The grey-headed elaenia is 12 to 14 cm long and weighs 9.5 to 17 g. Adult males have a medium gray crown with a partially concealed white stripe along its middle. They have an indistinct whitish loral spot and a grizzled whitish lower face. Their upperparts are olive gray. Their wings are black with white edges on the inner flight feathers and white tips on the coverts; the last form two bars on the closed wing. Their tail is grayish. Their throat is white, their breast pale gray, and their belly grayish white. Adult females are smaller than males. They have a medium gray crown and nape with a pale yellow strip on their crown. Their upperparts are bright greenish olive. Their wings are black with pale to bright yellow where the male is white. Their tail is grayish. Their throat and breast are pale gray and their belly grayish white with a pale yellow wash. Both sexes have a brown iris with males having in addition a white ring around it, a short black bill with a lighter base to the mandible, and grayish black to black legs and feet.

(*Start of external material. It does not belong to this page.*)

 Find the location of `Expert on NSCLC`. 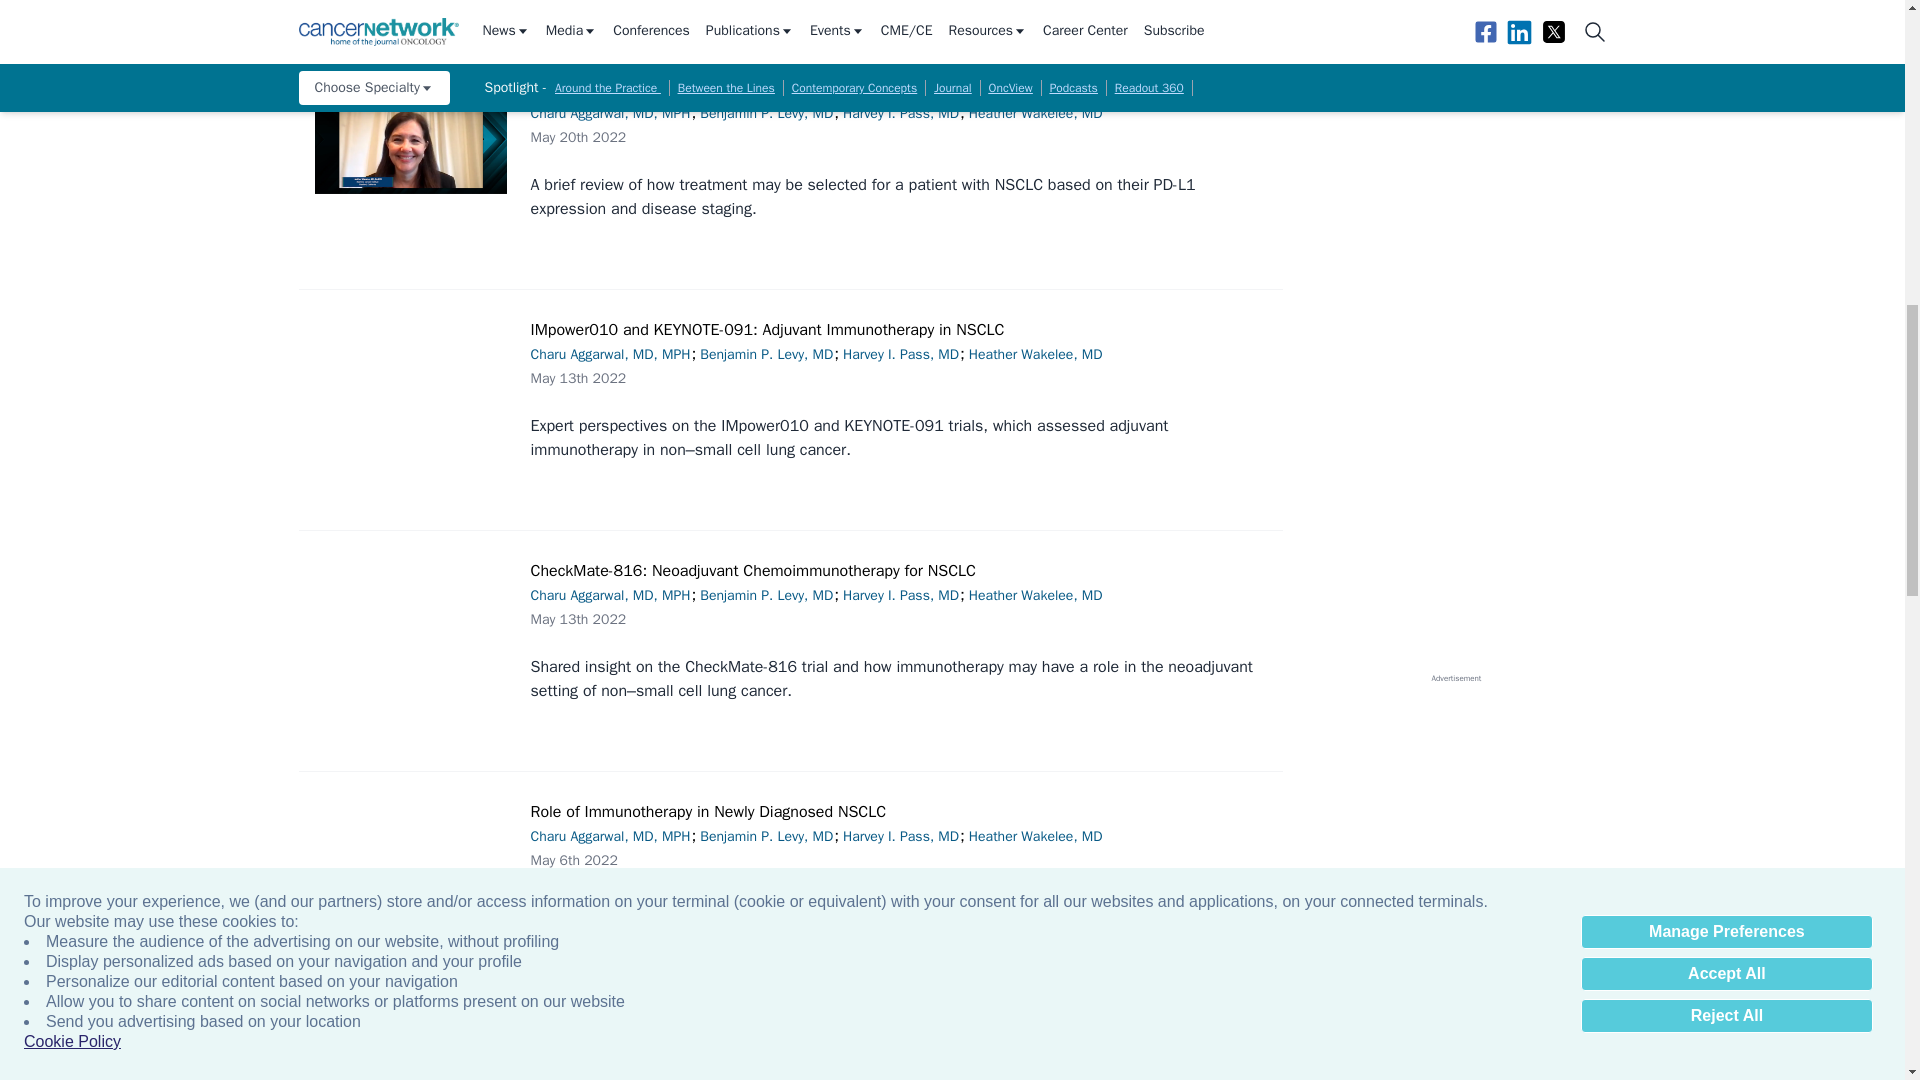

Expert on NSCLC is located at coordinates (410, 621).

==Distribution and habitat==

The grey-headed elaenia is found in northeastern, southern, and southeastern Brazil from Maranhão to Ceará south to northern Rio Grande do Sul. Its range continues south and west from there through southern Bolivia into extreme northwestern Argentina and into eastern Paraguay and northeastern Argentina's Misiones Province. It inhabits the canopy of a variety of forested landscapes including dry forest, gallery forest, cerradão, and dry semi-deciduous woodlands. It has also been noted in regrowing vegetation within Eucalyptus plantations. In elevation it ranges from sea level to 1200 m in Brazil.

==Behavior==
===Movement===

The grey-headed elaenia is a year-round resident in most of its range. However, there is evidence that the southernmost individuals move northward for the austral winter.

===Feeding===

The grey-headed elaenia feeds on insects and small fruits like others of its genus. It typically forages in the forest canopy and high on its outer edges, taking food from foliage and twigs by gleaning from a perch and while briefly hovering. It regularly joins mixed-species feeding flocks.

===Breeding===

The grey-headed elaenia breeds between September and January in Brazil and Argentina. Its nest is an open cup made from plant fibers with lichens, moss, and small leaves on the outside and lined with feathers. The clutch size is two eggs that are creamy white with brown markings. The incubation period, time to fledging, and details of parental care are not known.

===Vocalization===

The grey-headed elaenia's main vocalization is a "series of varying length, starting with 2-4 single/extr. high notes, then gliding down and accelerating to a long trill, slowing down and often finishing with some up-and-down, lilting notes". The species typically vocalizes the most in the early morning but continues intermittently all day; it vocalizes from the forest canopy.

==Status==

The IUCN has assessed the grey-headed elaenia as being of Least Concern. It has a very large range; its population size is not known and is believed to be decreasing. No immediate threats have been identified. It occurs in many protected areas both public and private. However, "[i]n some portions of its range, particularly in northeastern Brazil (where it was formerly common), forests have been devastated and reduced to tiny fragments".